## Task directions
An exact copy of the lines from the one containing "Screen dimensions: 1005x565" to the end of the records below is required, and nothing else.
-------
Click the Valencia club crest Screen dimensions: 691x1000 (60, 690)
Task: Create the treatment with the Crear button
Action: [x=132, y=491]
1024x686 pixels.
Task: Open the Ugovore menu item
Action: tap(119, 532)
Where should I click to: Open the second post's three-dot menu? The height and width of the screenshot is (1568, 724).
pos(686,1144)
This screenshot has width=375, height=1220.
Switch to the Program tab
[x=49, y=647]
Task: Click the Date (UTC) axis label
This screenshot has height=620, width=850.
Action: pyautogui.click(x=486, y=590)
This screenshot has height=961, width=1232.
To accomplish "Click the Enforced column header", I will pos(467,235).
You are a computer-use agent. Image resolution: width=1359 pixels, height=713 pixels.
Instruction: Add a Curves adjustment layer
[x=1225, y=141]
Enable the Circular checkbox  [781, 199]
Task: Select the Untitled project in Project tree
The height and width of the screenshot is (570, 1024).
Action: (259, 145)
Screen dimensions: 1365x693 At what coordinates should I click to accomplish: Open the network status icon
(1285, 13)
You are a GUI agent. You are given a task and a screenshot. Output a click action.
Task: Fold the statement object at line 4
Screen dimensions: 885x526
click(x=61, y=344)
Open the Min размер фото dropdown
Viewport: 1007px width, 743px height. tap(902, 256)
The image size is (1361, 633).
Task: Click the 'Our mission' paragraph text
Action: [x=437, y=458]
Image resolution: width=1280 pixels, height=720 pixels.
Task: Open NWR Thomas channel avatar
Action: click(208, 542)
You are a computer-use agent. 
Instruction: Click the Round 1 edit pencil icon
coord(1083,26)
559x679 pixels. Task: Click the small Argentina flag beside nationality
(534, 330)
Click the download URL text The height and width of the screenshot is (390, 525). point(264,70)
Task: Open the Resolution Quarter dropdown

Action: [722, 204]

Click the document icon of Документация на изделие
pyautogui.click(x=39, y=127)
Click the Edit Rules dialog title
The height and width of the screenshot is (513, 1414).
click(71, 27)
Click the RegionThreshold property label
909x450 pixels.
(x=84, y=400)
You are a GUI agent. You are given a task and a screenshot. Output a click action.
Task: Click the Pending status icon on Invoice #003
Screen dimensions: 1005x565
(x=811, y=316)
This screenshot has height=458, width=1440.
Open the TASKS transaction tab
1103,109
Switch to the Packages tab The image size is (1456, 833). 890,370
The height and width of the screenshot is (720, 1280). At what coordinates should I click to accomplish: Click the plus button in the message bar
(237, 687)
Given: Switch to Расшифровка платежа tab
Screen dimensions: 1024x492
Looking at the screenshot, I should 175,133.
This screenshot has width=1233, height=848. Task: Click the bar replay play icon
-------
## Exercise answer
Screen dimensions: 1005x565
(x=811, y=316)
This screenshot has height=458, width=1440.
Open the TASKS transaction tab
1103,109
Switch to the Packages tab The image size is (1456, 833). 890,370
The height and width of the screenshot is (720, 1280). At what coordinates should I click to accomplish: Click the plus button in the message bar
(237, 687)
Given: Switch to Расшифровка платежа tab
Screen dimensions: 1024x492
Looking at the screenshot, I should 175,133.
This screenshot has width=1233, height=848. Task: Click the bar replay play icon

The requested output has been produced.